## Problem
Reproduce the lines below verbatim, starting with the line containing "Screen dimensions: 1154x612" and continuing through the line containing "point(356,209)", with both ends included. Omit the pictures from your answer.

## Information provided

::::::::::

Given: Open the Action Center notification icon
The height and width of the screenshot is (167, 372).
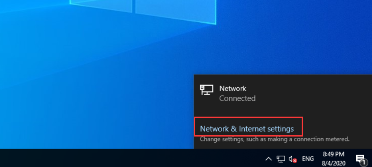Looking at the screenshot, I should point(360,159).
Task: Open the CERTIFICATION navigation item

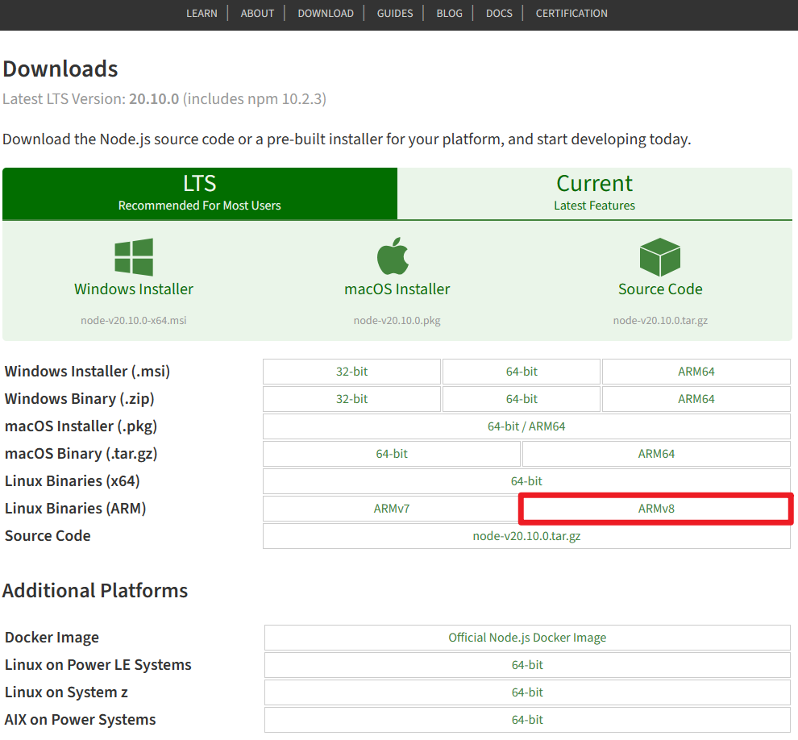Action: click(571, 13)
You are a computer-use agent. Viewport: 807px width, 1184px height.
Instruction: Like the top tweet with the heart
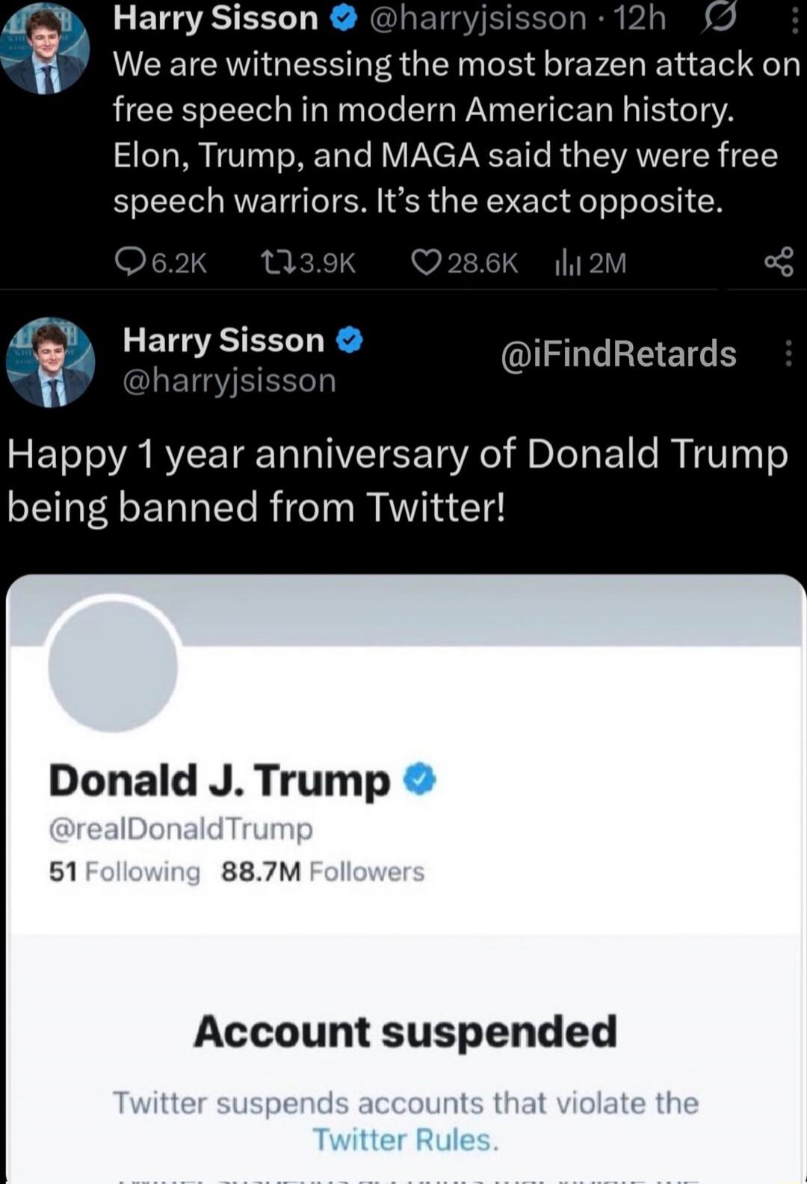tap(427, 262)
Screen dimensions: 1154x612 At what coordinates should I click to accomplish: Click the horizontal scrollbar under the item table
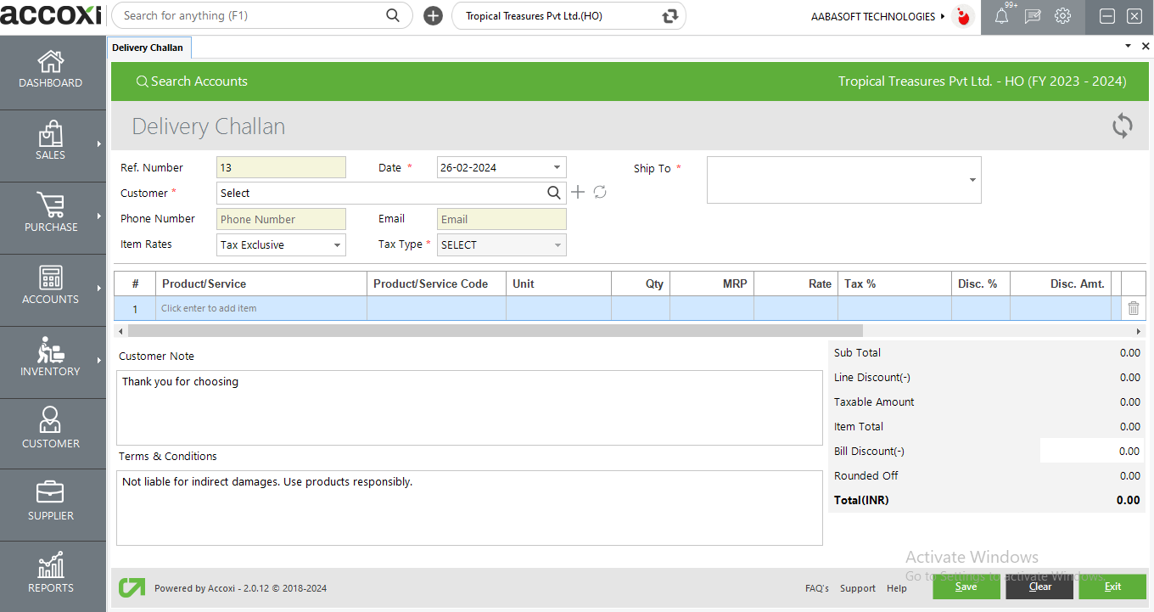[495, 331]
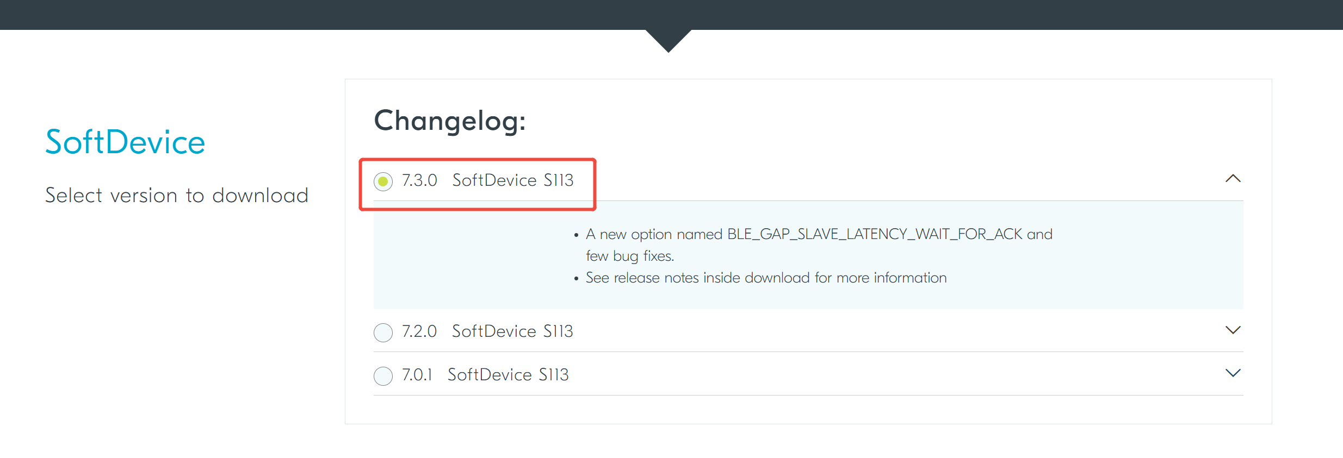Choose the 7.0.1 version radio button

383,375
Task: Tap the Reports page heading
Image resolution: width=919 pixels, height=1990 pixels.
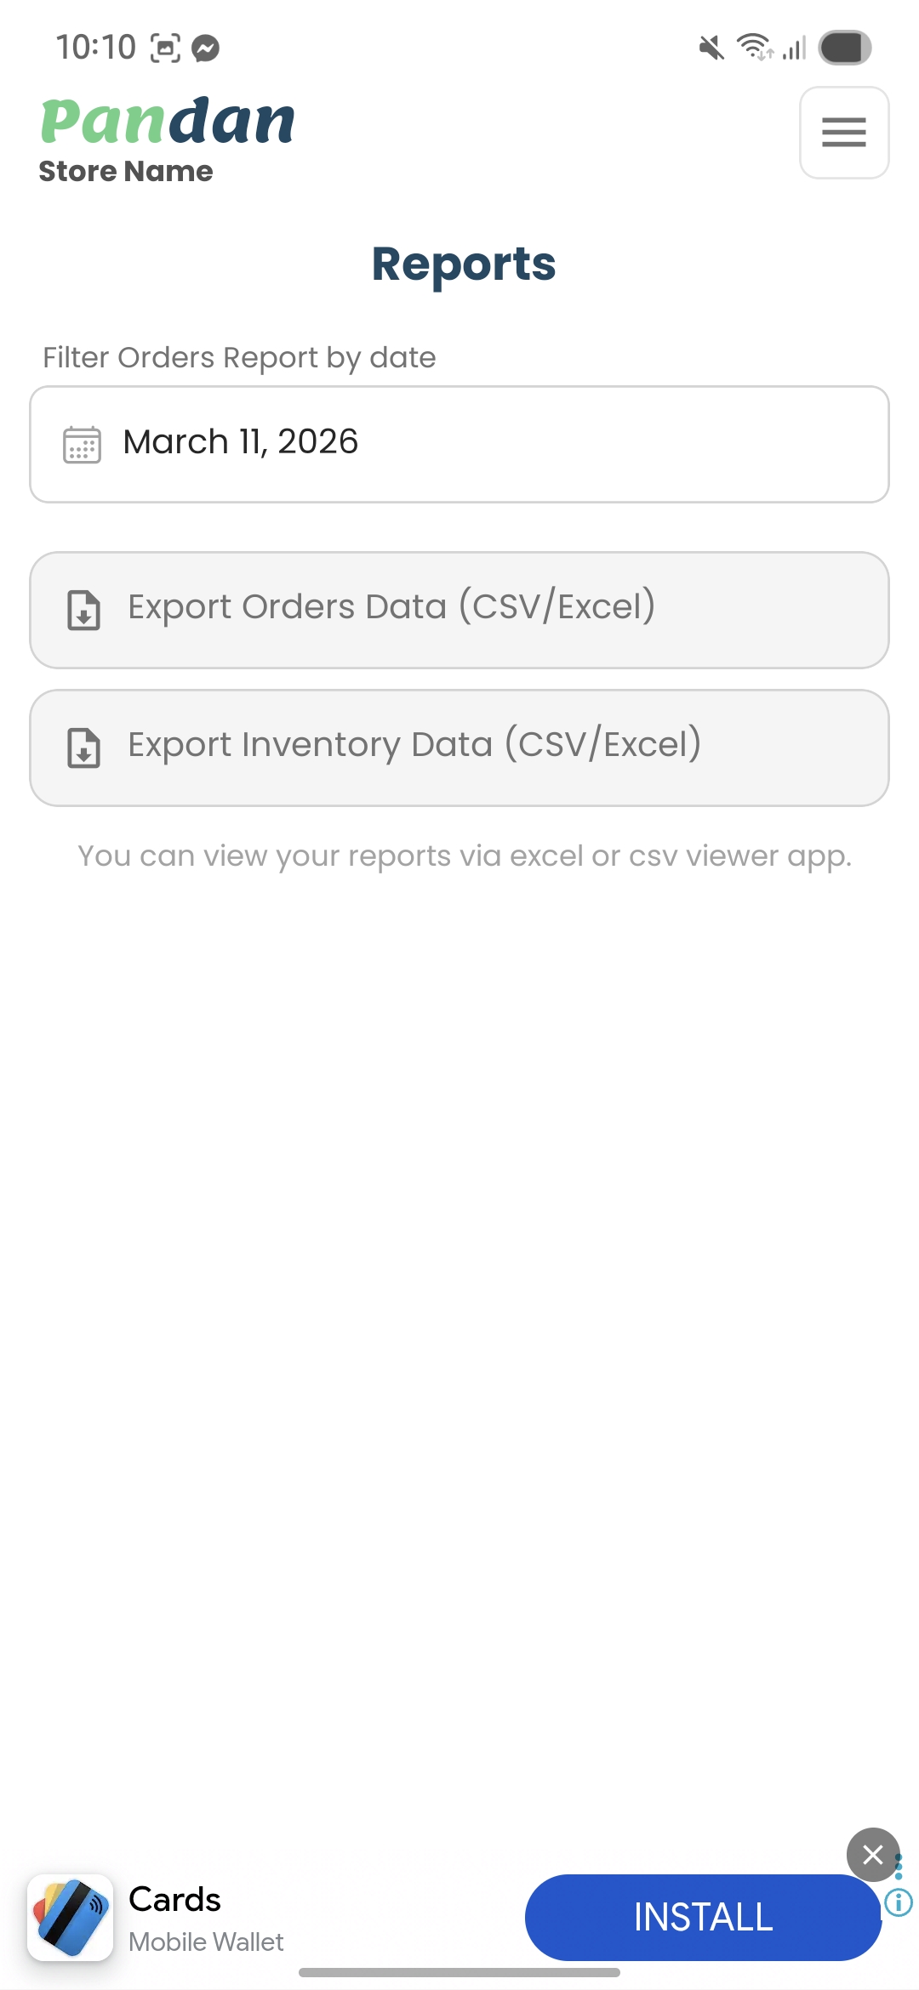Action: pyautogui.click(x=464, y=264)
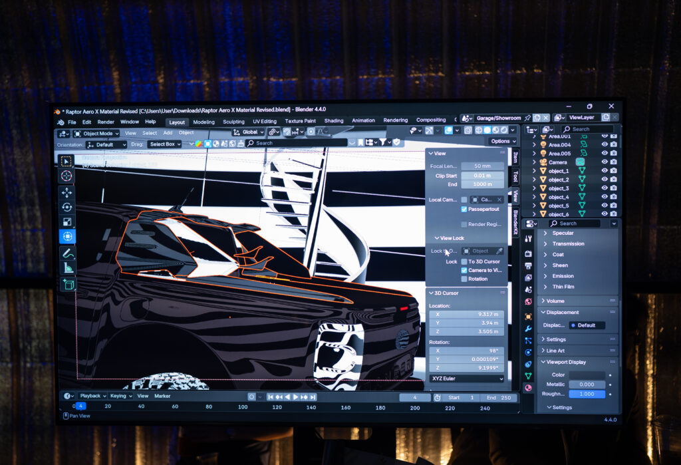Click the Clip Start value field

482,176
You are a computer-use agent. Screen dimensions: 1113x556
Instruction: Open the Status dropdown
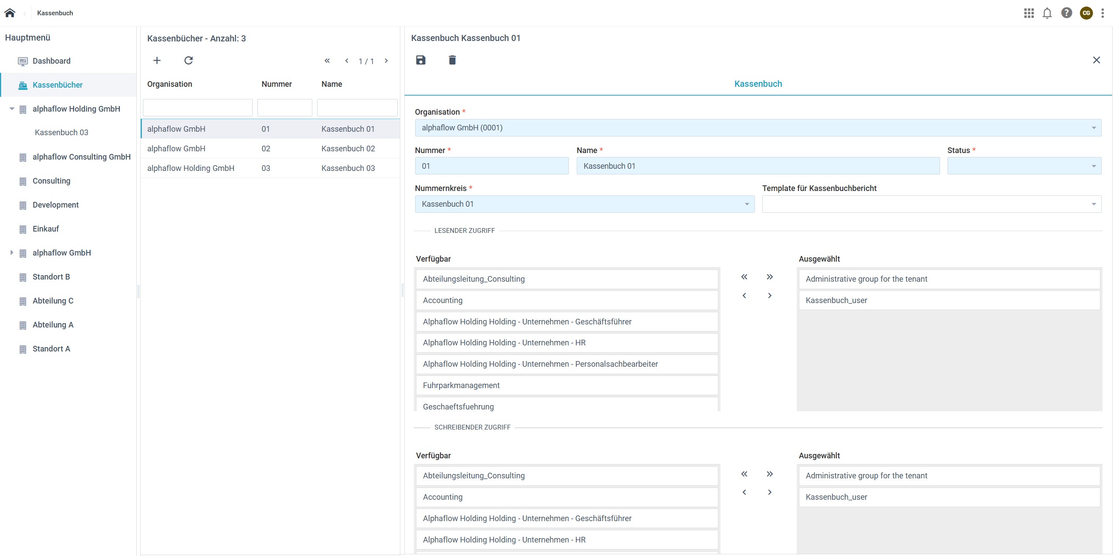[x=1024, y=166]
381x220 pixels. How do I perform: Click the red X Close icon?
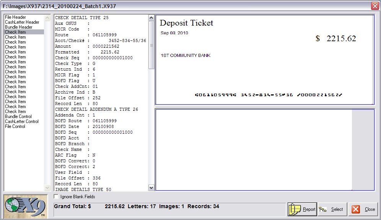point(356,209)
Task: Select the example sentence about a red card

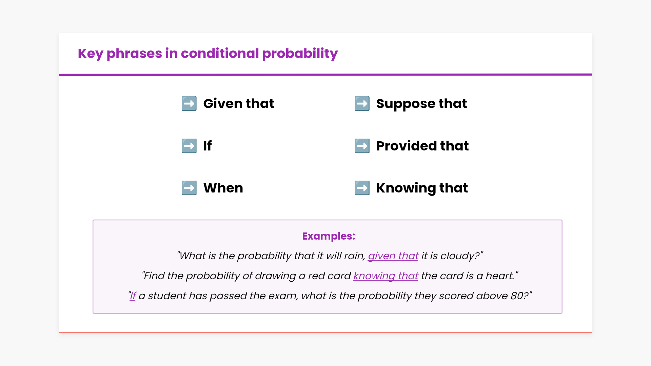Action: click(x=248, y=276)
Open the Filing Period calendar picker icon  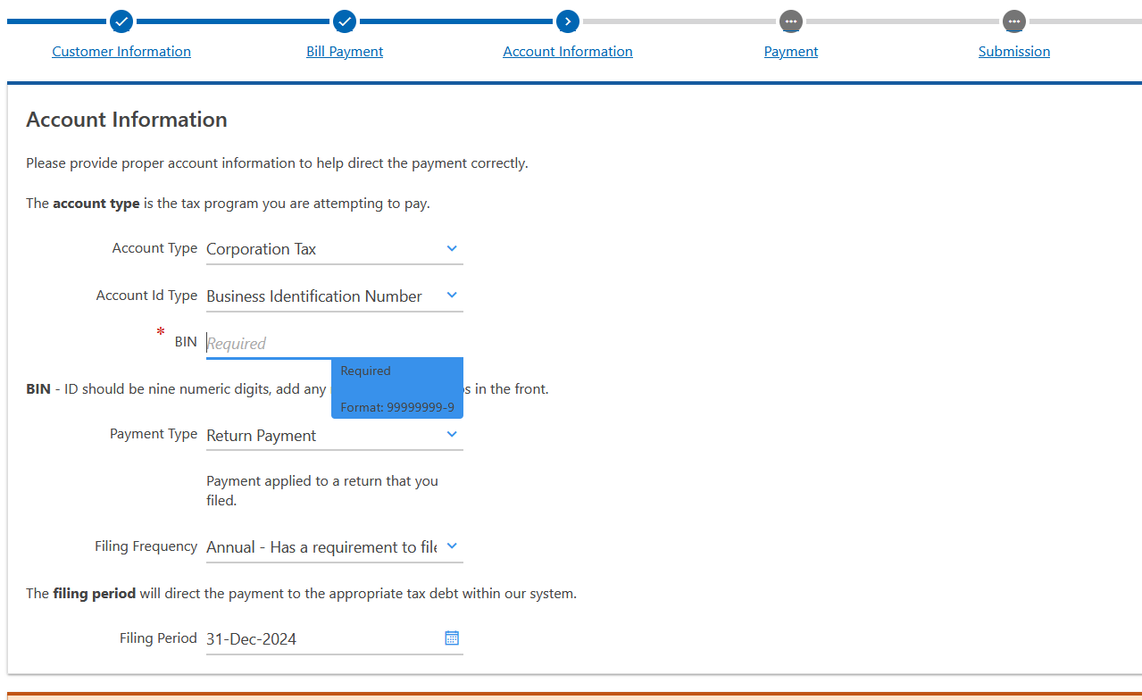[452, 638]

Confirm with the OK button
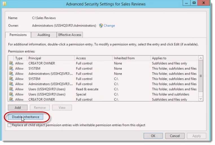(153, 136)
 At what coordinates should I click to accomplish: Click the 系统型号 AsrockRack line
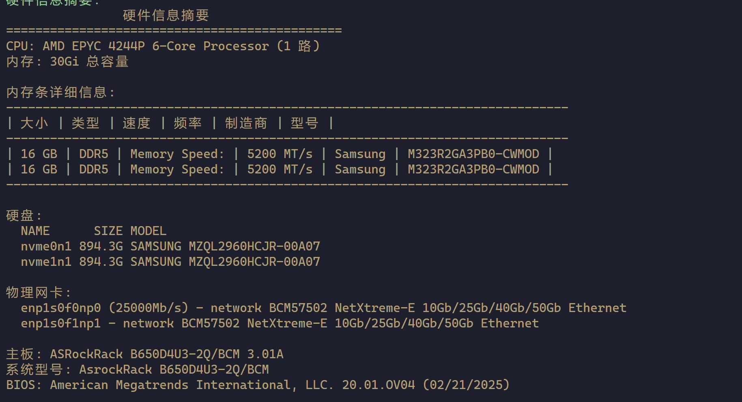click(x=138, y=370)
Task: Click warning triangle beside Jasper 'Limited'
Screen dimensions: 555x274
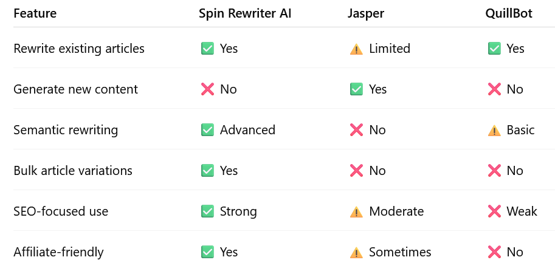Action: click(356, 49)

::::::::::

## Solution
Screen dimensions: 1154x612 At what coordinates should I click to accomplish: Click the horizontal scrollbar under the item table
[495, 331]
Choose the 7.0.1 version radio button

383,375
Task: Tap the Reports page heading
Image resolution: width=919 pixels, height=1990 pixels.
Action: pyautogui.click(x=464, y=264)
Click the Clip Start value field

482,176
You are a computer-use agent. Screen dimensions: 1113x556
Instruction: Open the Status dropdown
[x=1024, y=166]
381x220 pixels. How do I perform: Click the red X Close icon?
point(356,209)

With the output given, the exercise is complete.